Heather Curtis
WMAL.com
WASHINGTON (WMAL) – The debate over the fate of a statue of a Confederate soldier on the grounds of the Loudoun County courthouse continues. Board of Supervisors member Geary Higgins will ask the board next week to send the issue to the county’s Heritage Commission, whose job is to preserve the county’s history, to look into how another statue could be added to the site. He said they could commemorate the county’s enslaved African Americans or the Loudoun Rangers, a group organized by Samuel Means to fight for the Union.
“It would be, I think, a better thing than tearing down statues to put up additional memorials to some of the others,” said board of supervisors member Geary Higgins.
This issue has come up in the past. In 2015, Higgins said the board committed to contributing $50,000 to go towards building a statue about the contribution of African Americans to the county, but nothing came of it.
Also that year, the county unveiled a monument honoring Revolutionary War veterans. The county put $50,000 towards the total cost of $420,000.
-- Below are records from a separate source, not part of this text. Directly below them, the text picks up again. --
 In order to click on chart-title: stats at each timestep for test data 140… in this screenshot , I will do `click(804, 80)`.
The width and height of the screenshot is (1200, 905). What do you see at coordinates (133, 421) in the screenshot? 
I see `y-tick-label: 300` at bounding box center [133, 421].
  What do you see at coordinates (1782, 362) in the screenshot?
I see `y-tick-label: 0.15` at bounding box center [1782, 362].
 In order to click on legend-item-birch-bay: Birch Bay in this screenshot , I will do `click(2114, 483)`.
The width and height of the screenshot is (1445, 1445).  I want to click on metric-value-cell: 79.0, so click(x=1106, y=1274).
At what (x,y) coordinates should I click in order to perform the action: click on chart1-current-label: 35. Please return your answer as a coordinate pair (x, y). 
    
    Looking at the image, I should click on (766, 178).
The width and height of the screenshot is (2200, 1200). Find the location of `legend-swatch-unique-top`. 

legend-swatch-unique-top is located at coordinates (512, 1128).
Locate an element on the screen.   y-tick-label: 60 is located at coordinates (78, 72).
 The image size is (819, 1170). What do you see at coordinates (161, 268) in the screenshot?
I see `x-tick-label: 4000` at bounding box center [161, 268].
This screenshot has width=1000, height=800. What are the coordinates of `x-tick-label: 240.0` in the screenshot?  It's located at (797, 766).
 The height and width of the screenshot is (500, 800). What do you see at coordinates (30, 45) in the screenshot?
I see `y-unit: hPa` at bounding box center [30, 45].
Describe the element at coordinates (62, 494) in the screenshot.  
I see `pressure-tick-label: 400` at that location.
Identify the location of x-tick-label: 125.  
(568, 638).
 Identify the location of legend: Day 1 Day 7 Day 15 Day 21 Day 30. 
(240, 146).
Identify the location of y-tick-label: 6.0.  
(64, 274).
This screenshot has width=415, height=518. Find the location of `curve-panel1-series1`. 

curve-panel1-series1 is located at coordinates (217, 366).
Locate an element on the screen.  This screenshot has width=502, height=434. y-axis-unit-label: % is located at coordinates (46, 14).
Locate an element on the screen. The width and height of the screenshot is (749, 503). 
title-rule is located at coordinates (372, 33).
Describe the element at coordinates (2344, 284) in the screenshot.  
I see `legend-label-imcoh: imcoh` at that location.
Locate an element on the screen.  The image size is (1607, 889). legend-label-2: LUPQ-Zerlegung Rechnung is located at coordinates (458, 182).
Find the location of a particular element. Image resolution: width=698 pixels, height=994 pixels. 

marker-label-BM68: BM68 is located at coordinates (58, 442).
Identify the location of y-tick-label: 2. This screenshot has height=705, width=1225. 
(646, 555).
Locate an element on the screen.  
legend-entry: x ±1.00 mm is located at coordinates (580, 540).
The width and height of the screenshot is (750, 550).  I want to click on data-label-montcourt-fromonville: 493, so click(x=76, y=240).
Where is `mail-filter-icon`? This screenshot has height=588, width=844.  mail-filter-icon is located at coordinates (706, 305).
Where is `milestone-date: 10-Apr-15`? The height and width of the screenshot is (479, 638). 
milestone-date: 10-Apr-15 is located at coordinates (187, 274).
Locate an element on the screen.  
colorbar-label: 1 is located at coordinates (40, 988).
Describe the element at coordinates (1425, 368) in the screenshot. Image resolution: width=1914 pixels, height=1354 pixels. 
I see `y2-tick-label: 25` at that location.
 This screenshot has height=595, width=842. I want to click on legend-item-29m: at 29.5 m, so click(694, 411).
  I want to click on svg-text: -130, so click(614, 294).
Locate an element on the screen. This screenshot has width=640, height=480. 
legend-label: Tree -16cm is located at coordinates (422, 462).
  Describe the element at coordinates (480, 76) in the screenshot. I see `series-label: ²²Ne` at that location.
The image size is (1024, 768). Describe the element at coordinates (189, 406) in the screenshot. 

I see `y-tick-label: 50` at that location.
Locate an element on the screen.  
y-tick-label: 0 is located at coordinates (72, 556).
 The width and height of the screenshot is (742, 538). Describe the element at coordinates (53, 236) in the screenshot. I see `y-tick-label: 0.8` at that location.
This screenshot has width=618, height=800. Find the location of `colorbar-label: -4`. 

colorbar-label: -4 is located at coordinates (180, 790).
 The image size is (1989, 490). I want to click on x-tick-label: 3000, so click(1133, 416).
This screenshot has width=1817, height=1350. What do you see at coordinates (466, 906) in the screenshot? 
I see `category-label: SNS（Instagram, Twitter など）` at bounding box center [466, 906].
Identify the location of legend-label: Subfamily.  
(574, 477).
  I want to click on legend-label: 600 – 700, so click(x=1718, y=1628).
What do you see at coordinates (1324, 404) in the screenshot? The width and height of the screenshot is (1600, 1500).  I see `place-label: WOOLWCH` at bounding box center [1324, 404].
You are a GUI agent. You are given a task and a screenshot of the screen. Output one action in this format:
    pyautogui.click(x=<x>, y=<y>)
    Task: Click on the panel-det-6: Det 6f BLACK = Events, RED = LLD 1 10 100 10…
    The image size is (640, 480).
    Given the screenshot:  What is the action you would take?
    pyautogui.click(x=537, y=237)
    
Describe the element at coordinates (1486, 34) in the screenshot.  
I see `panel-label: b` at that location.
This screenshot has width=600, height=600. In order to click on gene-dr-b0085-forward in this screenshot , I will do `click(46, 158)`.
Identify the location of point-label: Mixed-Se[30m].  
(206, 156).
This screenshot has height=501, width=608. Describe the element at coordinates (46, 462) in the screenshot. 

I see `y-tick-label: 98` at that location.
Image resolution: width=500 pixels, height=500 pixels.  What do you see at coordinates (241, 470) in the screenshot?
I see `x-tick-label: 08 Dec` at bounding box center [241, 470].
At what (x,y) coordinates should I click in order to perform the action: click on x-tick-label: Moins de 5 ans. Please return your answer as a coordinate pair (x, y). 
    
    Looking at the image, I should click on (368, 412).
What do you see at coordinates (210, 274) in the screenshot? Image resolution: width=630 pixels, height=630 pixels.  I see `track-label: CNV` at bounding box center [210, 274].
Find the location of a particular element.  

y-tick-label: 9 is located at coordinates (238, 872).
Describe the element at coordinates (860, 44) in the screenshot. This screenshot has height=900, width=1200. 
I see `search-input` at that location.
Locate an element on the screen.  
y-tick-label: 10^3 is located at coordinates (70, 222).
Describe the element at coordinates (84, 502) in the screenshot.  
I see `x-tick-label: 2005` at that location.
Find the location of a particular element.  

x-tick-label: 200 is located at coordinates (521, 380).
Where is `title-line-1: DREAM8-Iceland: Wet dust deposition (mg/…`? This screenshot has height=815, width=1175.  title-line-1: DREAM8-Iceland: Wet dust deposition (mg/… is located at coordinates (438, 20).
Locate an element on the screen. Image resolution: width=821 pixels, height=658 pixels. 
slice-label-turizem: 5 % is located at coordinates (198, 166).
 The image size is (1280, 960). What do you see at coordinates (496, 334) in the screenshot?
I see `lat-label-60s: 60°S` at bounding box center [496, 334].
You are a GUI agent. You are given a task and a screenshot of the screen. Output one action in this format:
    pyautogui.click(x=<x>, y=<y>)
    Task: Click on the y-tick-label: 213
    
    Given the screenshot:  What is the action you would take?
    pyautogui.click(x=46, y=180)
Higgins said the Historical Commission would be tasked with finding organizations that would be interested in contributing to adding a new memorial alongside the Confederate soldier statue.
On the other side of the debate is Board of Supervisors member Ron Meyer who would like to ask the state for the authority to move the statue to Ball’s Bluff battlefield where one of the early battles of the Civil War was fought.
“Those who have Confederate soldiers in their lineage can go make sure that they’re properly memorialized, but, at the same time, people who are of the lineage of those who were enslaved in Loudoun also don’t have to walk by a statue of the Confederacy going to our courthouse,” Meyer told WMAL in August.
Meyer doesn’t think it’s fundamentally right for the government to make people whose ancestors were slaves walk by a Confederate statue to do business with the government.
Higgins contends there is precedent for his proposal. Talbot County, MD added a statue of abolitionist Frederick Douglass, who was born in the county, on its courthouse grounds beside a Confederate monument.